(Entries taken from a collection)
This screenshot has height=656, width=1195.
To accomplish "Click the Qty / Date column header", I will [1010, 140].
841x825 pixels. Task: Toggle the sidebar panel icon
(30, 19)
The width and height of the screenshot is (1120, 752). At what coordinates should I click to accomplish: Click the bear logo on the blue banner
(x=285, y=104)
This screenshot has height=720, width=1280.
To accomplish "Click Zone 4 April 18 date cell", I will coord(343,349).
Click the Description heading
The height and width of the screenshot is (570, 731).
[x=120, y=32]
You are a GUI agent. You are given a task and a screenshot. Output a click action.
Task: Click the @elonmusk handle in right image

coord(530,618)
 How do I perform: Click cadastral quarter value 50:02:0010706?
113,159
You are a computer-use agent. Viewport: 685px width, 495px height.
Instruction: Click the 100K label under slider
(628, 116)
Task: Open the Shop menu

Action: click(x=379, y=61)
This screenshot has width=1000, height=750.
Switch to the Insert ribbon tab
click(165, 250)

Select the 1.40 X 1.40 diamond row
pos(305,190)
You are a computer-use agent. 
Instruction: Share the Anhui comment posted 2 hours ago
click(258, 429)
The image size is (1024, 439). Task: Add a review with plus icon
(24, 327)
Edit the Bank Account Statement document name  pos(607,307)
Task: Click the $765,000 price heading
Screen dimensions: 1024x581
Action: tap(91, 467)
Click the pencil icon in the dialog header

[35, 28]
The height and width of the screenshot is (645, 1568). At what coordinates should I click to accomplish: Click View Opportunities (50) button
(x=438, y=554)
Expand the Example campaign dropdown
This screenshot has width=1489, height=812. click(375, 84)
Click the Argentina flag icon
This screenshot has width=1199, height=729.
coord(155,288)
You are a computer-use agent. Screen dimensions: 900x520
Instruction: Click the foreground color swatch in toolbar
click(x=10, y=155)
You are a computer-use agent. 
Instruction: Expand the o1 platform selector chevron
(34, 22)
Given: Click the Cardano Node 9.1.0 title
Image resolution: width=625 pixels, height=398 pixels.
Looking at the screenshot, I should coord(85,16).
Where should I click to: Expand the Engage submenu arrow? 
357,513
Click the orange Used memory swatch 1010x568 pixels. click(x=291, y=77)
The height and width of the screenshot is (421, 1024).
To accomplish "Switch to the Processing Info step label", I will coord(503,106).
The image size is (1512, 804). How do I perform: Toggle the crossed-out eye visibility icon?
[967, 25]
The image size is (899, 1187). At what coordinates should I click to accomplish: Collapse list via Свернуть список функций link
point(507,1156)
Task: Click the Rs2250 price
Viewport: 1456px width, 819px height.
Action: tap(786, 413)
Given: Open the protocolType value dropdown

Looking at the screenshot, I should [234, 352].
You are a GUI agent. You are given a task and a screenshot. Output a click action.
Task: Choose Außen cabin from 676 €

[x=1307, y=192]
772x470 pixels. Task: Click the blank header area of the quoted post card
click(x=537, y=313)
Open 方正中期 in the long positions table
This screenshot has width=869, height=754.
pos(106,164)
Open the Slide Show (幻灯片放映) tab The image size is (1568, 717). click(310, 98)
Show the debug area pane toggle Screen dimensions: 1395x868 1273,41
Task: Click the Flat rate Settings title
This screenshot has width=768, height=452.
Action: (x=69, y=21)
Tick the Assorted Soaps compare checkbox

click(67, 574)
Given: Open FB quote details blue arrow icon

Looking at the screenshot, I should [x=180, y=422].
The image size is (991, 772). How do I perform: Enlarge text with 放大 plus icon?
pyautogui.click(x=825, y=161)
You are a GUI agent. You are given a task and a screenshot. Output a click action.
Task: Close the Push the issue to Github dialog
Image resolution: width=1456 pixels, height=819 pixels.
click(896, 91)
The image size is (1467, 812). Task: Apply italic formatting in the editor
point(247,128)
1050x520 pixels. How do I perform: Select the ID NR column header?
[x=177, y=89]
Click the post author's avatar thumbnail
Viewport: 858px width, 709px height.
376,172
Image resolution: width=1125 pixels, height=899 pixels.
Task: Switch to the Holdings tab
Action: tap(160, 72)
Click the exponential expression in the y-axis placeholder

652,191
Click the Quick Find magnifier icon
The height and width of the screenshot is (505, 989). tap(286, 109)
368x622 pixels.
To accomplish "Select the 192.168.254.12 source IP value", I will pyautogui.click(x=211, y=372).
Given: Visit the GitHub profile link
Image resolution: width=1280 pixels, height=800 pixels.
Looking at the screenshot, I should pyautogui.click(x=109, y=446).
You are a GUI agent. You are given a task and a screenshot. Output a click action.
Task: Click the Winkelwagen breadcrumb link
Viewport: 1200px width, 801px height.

[Try it]: Provide the number of lines in the records above containing the string "Show", and write nothing more.

[Answer to this exercise]: 2